Há quatro anos cheguei ao fim de minha vida profissional. Necessário se fazia ter um local para descanso. O destino, uma beira de mar. A procura foi enorme. Não me queriam com meus cachorros e sem eles, nada feito. Kiki e Alminha faziam parte da familia. Todos os dias, um novo recomeço, uma nova procura. O imóvel não poderia ter granito nem mármores que só me lembram mausoléus. Tinha que ser grande, já que me sinto sufocada em pequenos ambientes. Tinha que ser juntinho ao mar para que eu sentisse de casa o cheiro de maresia que tanto gosto. Tinha que ter uma varanda onde eu estendesse minha inseparável rede. E ainda tinha que estar dentro de minhas posses que não são muitas. A confusão estava armada. Eu queria o impossível.

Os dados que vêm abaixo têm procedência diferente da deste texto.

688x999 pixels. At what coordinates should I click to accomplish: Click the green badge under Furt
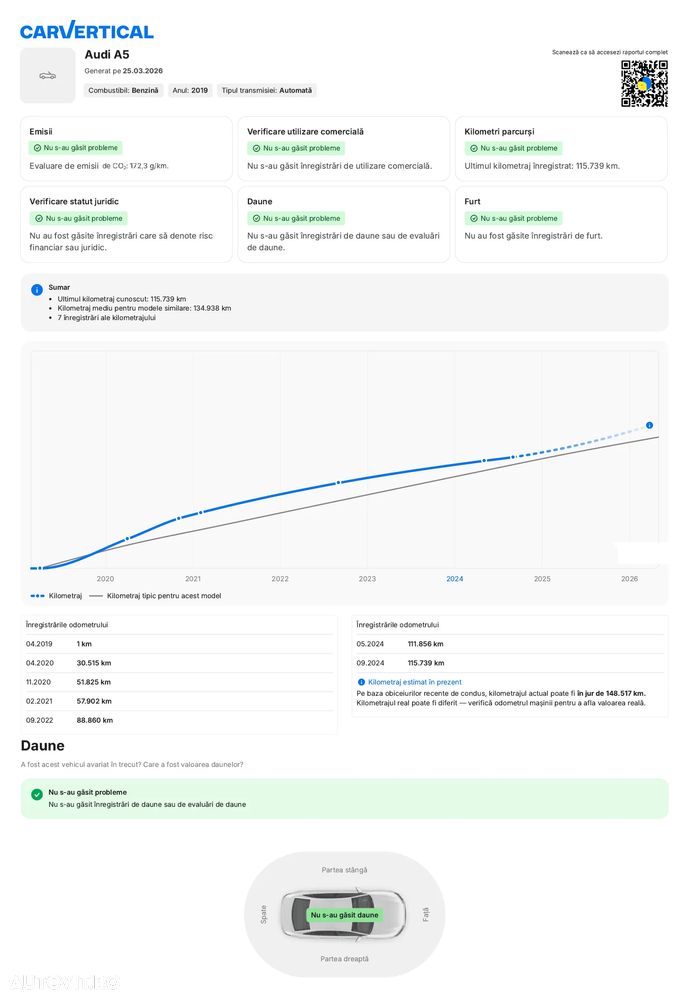tap(510, 218)
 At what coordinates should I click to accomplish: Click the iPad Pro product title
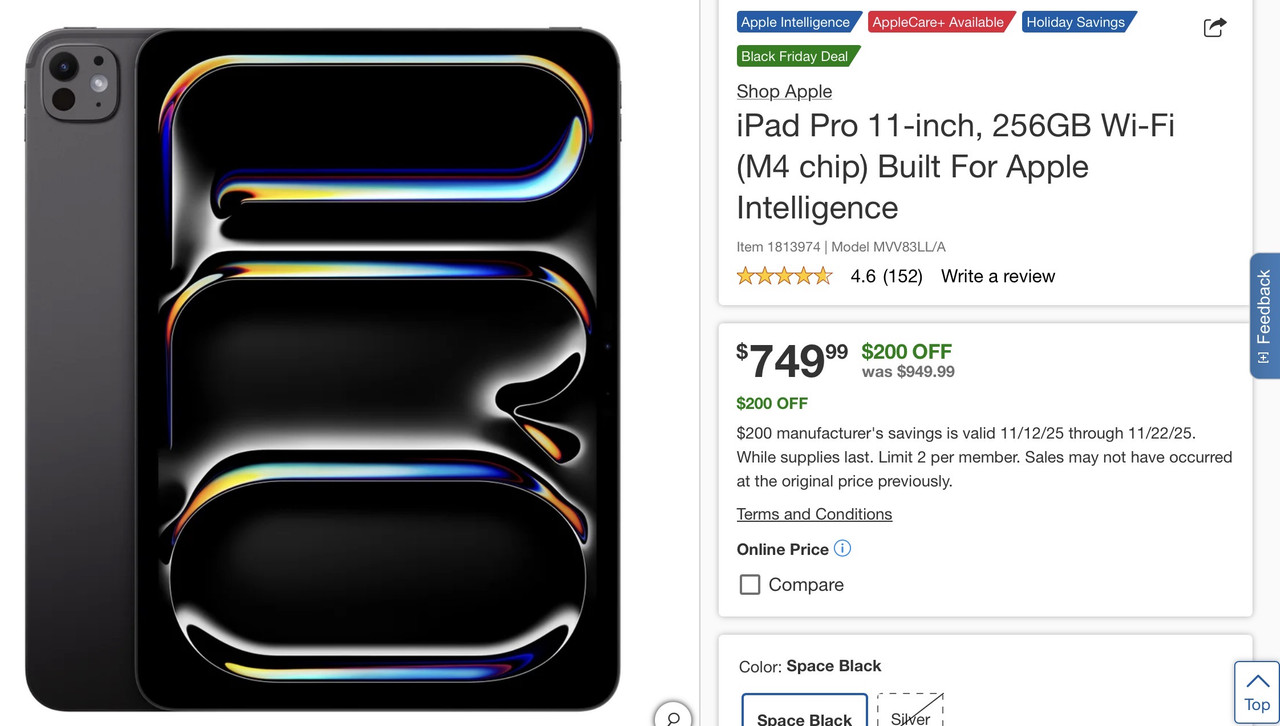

Bem, só posso dizer que o impossível acontece. Encontrei um antigo prédio, simples, nada de luxo, só que que correspondia a tudo que eu queria e de quebra aceitaram Kiki e Alminha. Tudo resolvido.

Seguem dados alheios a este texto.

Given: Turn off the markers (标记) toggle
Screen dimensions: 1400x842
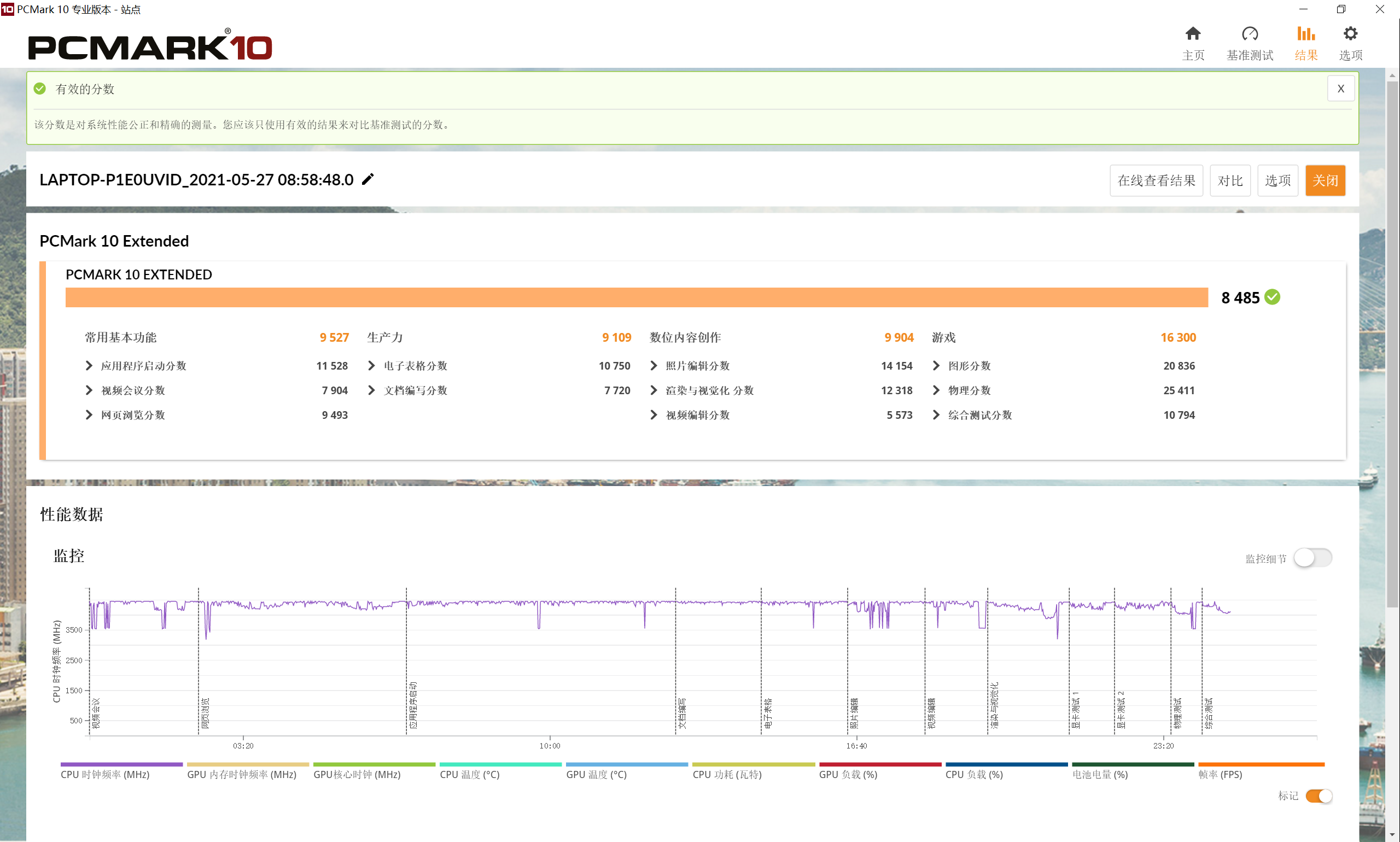Looking at the screenshot, I should tap(1319, 796).
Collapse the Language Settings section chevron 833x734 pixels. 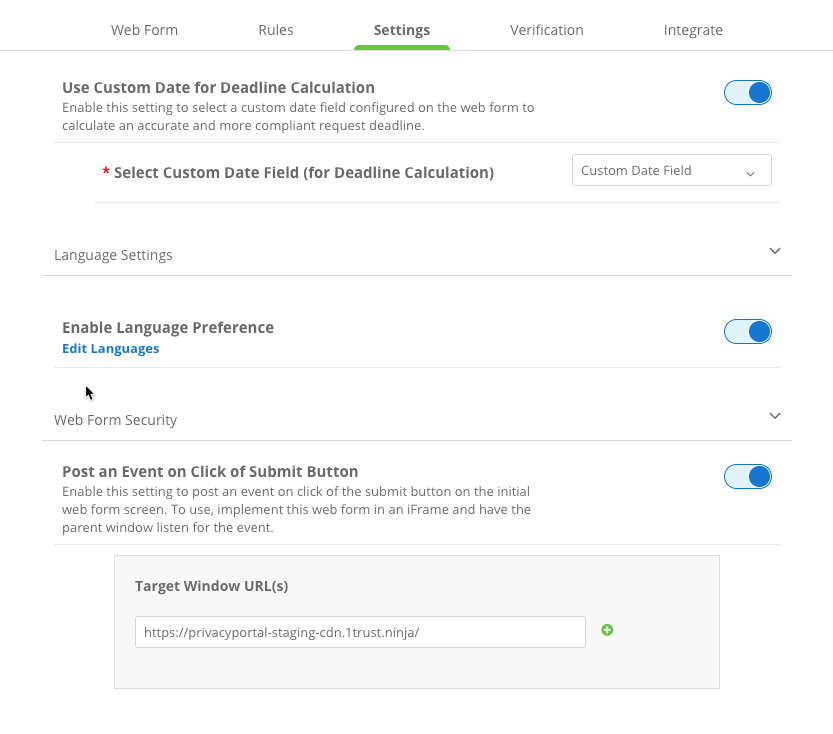[774, 251]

Esse paraiso é na praia do Bessa onde ganhei como vizinhas as tartaruguinhas. É aqui que elas vêm todos os anos em busca de proteção, em busca de realizar o maior mistério: a continuação da vida. Existirá algo mais sublime... Como explicar essa escolha por essa praia, como explicar essa viagem de centenas de quilômetros mar adentro para aportarem aqui... como explicar o que, ou quem as guiou. Seria um pedido de proteção, uma certeza de proteção, afinal estavam deixando aqui com certeza que seriam protegidos, seus ovos
Presenciei por várias vezes o seu chegar. Elas vêm cansadas, exaustas e sobem a praia lentamente, com grande dificuldade, escolhem o local e com as nadadeiras vão cavando o ninho. Terminado o exaustivo trabalho, elas os cobrem e voltam ao mar para retornarem no próximo ano, confiantes que perpetuarão a sua espécie. Na praia, um grupo de anjos verdes chega, cataloga tudo, faz um cercadinho para proteção e esperam o dia da eclosão dos ovos. Mantêm uma vigilância quase constante para evitar os predadores.

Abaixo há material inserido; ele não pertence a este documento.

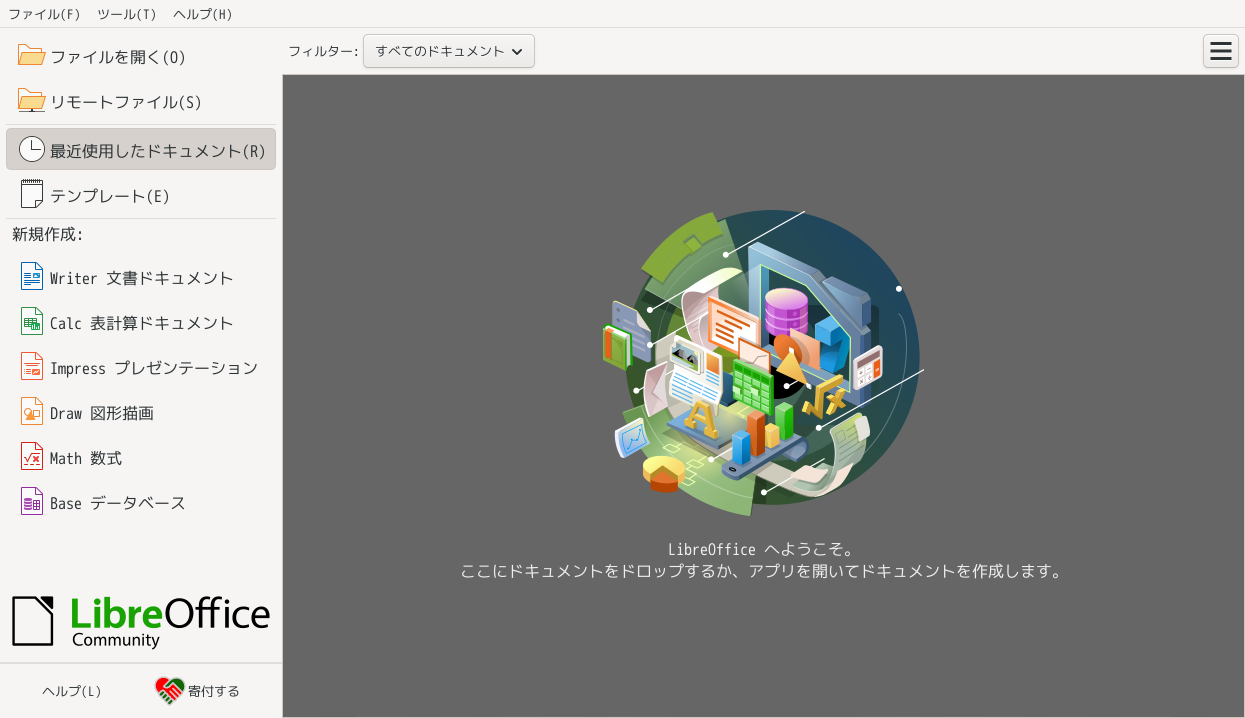1245x718 pixels.
Task: Click the Calc spreadsheet icon
Action: click(32, 322)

Falar do nascimento é surreal... No dia exato lá estão as parteiras de tartarugas a desencavarem os ninhos com a suavidade de uma pluma. Uma ajudinha aqui, outra acolá e aos poucos, lá estão dezenas correndo em direção ao mar onde lutam ao sabor das ondas. Uma vida lutando por vida. Tão pequena e tão corajosa, tão grande. A emoção é visível. Um respeito enorme. Um silencio impera. E ficamos olhando o mar até que a última tartaruguinha desapareça nas ondas. Missão cumprida das parteiras de tartarugas. Uma saudade já nos toma. Presenciamos um milagre. Ainda bem que temos muitos cercadinhos e logo, logo teremos tudo novamente. Realmente é um orgulho ser vizinha dos cercadinhos, redoma das inocentes trataruguinhas que sempre nos levam às lágrimas.
Nossa história bem que poderia terminar aqui. Uma linda história de vida, de amor, de respeito à natureza. Infelizmente o mundo não é só cor de rosa. E por mais que pareça cruel, existem predadores humanos ou desumanos. Os anjos tentam proteger os ninhos, montar guarda, mas não o suficiente para barrar a maldade de um homem. Outro dia, um ninho foi aberto, nada havia. O bicho homem decobriu que poderia na calada da noite, arrancar os ovos e vende-los para um restaurante onde seriam servidos como iguaria aos turistas. Nenhum respeito, nenhuma humanidade. Trataruguinhas que vieram de tão longe confiando em nós para nos entregar seus filhotes foram traidas.
Imagino com estarão os anjinhos de verde...perdoa tartaruguinha.